"So how does this Christmas thing work then?" Thus Susan to me this morning. Her family has no Christmas traditions of its own, and she's anxious to help make sure it meets my expectations. Bless her.
"Well, you wake up early. Not too early, but it's still dark. Then you check out the sock you hung up at the foot of your bed, you take out the things one by one. There's nothing very exciting in there, usually, but it's Christmas and you're a kid so everything is good. There's no whistle or anything to make that much noise, because my parents aren't complete idiots, but all the same you try to keep it down. But still you're excited, and you might sneak downstairs to look under the tree and see all the presents there and wonder which ones are yours, even though your parents have absolutely forbidden that.
"Other people get up and you start asking about the other presents, but nobody's going to get those until after everyone is washed, dressed and breakfasted, and that takes a long time because your brothers don't have the same sense of urgency as you do. The eldest, in particular, is a lazy bugger who's also as bloody-minded as Jack the Ripper, and you know if you try to speed him up he'll go slower on purpose.

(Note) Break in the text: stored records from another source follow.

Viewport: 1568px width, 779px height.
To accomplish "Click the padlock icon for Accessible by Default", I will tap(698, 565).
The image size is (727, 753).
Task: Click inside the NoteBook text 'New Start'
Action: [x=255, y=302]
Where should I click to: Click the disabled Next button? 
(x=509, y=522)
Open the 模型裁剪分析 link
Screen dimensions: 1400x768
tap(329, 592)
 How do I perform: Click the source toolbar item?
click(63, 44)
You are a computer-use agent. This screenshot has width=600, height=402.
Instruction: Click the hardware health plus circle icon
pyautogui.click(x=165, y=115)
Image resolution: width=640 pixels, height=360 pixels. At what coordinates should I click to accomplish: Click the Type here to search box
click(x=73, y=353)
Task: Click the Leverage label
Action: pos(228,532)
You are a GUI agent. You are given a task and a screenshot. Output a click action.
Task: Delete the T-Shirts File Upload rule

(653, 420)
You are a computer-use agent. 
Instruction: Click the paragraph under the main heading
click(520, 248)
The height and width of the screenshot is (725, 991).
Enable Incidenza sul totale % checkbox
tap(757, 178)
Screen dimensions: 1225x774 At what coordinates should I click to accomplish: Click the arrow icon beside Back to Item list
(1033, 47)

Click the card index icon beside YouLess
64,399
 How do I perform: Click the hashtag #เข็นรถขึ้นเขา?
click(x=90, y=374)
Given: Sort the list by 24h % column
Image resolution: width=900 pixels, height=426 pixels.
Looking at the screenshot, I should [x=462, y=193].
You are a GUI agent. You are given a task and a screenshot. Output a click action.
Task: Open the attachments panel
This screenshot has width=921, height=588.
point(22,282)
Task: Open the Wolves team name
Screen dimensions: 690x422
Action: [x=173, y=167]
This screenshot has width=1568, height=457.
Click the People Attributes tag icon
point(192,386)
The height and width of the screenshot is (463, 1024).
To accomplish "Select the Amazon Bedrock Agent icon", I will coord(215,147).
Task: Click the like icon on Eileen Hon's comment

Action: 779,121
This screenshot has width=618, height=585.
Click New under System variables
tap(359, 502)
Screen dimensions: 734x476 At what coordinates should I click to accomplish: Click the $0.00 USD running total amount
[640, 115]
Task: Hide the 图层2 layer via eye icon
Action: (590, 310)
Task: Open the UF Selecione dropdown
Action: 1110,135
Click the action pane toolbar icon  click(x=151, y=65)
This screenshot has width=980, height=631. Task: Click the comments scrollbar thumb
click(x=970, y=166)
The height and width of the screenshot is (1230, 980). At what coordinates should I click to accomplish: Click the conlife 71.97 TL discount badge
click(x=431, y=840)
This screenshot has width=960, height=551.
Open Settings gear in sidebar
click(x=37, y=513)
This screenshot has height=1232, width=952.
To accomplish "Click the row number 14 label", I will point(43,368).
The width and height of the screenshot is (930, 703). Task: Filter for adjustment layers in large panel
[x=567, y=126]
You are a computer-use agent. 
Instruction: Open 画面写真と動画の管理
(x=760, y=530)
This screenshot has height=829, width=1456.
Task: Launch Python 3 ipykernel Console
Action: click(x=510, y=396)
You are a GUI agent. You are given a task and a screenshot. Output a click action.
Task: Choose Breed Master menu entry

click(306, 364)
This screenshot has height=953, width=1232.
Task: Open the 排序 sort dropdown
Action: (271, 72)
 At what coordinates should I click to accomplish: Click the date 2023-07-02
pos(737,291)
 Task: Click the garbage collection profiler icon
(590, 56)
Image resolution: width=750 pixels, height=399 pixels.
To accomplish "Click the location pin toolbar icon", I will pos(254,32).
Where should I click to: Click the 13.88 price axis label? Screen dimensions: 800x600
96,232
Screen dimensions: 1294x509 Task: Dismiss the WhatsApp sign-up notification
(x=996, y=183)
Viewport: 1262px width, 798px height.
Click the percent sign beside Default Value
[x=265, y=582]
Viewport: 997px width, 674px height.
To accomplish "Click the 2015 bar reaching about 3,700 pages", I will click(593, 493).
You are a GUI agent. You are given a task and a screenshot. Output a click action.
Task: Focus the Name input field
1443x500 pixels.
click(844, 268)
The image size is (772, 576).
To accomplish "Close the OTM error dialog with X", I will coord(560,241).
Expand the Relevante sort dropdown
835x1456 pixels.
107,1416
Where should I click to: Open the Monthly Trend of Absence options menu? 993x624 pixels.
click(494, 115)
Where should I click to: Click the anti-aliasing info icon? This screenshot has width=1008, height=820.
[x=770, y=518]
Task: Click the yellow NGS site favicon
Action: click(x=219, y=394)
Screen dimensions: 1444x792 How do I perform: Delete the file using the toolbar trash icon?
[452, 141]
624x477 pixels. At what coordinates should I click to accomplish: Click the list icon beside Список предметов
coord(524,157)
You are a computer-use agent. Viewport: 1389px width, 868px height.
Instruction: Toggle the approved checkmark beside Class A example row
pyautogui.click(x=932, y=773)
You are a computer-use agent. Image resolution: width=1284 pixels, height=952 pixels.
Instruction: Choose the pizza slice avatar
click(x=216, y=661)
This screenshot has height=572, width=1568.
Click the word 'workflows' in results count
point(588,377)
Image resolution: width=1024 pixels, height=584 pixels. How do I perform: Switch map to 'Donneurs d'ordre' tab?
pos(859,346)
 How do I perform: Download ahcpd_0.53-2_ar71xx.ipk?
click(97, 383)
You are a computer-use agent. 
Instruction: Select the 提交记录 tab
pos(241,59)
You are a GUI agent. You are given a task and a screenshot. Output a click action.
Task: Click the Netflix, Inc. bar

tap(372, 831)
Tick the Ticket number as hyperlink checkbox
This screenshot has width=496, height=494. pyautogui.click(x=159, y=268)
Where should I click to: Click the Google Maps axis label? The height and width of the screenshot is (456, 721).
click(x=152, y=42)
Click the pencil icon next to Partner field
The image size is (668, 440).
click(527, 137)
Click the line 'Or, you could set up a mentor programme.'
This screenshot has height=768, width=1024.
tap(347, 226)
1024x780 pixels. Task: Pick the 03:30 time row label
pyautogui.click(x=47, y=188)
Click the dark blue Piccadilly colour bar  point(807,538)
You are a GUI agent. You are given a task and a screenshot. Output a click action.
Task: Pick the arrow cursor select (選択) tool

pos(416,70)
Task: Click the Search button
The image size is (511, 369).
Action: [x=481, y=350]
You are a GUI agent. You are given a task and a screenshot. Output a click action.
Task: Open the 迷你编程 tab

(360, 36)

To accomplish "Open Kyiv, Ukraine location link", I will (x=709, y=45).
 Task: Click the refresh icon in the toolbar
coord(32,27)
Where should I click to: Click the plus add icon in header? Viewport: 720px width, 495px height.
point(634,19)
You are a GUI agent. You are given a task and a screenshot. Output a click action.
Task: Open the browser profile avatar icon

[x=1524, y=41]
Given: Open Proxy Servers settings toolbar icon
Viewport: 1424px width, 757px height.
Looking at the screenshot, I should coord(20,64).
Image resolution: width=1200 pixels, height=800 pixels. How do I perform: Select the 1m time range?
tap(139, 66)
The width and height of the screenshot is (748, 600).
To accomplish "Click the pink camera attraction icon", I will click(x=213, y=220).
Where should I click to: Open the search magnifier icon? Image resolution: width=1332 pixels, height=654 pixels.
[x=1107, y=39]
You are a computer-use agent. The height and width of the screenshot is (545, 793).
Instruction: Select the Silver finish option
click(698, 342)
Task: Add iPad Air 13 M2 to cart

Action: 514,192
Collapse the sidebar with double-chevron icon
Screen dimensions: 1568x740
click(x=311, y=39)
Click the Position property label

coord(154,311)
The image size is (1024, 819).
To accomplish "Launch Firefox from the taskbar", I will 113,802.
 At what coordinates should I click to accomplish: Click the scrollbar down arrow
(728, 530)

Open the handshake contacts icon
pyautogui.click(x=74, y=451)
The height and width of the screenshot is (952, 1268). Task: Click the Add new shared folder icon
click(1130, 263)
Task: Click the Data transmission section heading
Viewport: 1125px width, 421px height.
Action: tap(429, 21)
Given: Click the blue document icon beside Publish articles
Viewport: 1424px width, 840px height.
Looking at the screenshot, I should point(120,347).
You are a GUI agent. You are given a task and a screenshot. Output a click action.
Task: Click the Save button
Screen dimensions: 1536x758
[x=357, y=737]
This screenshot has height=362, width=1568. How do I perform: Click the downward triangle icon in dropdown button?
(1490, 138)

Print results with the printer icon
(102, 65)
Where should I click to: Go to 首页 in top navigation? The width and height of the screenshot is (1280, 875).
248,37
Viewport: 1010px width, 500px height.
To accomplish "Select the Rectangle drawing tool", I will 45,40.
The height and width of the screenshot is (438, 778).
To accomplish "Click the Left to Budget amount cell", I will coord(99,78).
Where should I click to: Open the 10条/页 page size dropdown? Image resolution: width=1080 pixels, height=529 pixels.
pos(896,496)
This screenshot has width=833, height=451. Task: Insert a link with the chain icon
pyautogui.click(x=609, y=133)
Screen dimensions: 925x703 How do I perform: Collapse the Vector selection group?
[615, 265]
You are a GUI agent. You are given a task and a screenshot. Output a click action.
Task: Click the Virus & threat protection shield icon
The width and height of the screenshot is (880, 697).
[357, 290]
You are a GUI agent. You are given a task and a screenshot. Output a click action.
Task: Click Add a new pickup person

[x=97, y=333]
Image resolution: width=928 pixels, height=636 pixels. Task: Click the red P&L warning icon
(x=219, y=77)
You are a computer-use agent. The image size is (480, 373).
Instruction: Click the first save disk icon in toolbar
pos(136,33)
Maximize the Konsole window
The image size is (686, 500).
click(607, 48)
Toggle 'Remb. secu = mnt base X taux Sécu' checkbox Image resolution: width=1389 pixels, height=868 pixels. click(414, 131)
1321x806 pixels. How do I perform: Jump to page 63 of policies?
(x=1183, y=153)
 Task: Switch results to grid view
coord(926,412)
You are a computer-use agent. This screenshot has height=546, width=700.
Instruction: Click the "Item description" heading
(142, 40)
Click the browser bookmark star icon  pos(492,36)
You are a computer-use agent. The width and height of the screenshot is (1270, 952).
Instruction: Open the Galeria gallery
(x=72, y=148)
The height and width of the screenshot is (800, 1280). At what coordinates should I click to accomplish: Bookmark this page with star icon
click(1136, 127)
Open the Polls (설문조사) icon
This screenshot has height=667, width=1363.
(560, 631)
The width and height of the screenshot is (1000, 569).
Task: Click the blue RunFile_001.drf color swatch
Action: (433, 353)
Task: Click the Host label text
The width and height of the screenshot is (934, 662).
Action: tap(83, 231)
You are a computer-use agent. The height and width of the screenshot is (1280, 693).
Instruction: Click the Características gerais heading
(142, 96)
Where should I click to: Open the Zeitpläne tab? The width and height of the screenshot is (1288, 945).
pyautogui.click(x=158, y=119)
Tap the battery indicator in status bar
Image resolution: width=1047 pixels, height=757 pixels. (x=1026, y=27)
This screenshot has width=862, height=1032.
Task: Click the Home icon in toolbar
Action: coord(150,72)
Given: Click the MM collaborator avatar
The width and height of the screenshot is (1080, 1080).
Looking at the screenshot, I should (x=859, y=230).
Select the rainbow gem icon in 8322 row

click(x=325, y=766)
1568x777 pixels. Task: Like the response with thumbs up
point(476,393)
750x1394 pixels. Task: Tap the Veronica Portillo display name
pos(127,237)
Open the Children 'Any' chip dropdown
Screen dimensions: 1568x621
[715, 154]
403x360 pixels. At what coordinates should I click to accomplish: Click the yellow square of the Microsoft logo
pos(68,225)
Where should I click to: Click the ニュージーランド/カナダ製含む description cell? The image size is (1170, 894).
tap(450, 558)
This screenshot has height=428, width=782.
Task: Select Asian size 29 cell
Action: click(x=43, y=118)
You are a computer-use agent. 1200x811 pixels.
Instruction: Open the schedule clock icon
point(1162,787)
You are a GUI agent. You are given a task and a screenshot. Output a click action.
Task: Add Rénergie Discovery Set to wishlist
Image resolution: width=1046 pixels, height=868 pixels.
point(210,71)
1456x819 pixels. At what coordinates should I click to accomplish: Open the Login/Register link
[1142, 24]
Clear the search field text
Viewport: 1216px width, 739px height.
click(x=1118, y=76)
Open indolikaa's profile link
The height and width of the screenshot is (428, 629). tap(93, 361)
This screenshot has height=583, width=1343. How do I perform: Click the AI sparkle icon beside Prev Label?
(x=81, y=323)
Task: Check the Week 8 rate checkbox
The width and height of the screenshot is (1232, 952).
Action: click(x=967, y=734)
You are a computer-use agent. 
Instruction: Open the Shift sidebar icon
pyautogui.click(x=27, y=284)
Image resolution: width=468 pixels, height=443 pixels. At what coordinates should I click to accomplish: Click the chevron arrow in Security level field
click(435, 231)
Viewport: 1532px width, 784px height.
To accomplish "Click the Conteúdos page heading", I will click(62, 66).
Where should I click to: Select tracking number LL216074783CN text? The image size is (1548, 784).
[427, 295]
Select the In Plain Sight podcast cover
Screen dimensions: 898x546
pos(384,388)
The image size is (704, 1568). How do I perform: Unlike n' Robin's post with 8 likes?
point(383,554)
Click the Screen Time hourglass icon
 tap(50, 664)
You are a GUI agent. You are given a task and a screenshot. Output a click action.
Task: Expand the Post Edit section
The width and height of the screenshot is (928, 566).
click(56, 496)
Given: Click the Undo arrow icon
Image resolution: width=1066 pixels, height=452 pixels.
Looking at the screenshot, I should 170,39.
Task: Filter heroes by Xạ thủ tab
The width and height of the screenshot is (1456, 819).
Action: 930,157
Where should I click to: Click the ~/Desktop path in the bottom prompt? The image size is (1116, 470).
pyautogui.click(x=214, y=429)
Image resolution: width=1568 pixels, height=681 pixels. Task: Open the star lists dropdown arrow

"About the only thing that ever worked was telling him that Christmas dinner was almost ready. But even that only worked once.
"Eventually you're allowed into the living room, you gather round the tree, and your dad sits at the foot of the tree and reaches for the packages, one by one, and throws or slides or passes them to whoever they're addressed to. Sometimes there's a little show of rattling or weighing or sniffing or some other sort of diagnosis, but not much, because your dad mostly wants to get it over with. You unwrap each present as you get it, and some of them are really cool. Your parents remind you to thank people, and then you're left to your own devices to play until dinner."
"You mean lunch."
"It's called dinner. There's a colossal amount of food, I've told you about it all before, it takes two hours or more to get through it and probably two-thirds of the food is left over. Eventually the table gets cleared, the washing up gets done - you have to help with the drying - and your mother gets out her inevitable 1000-piece Christmas jigsaw and starts sorting out the straight-edge pieces, which means the dining table is now occupied for the next two days, but that's okay because it'll be that long before you're hungry again anyway. Until about nine o'clock at night, when it's time for tea and Christmas cake."
I stopped. I'd got quite caught up in my account, but there's something in Susan's eye that expresses roughly equal parts amusement and frustration.
"I should have asked your mother," she sighs.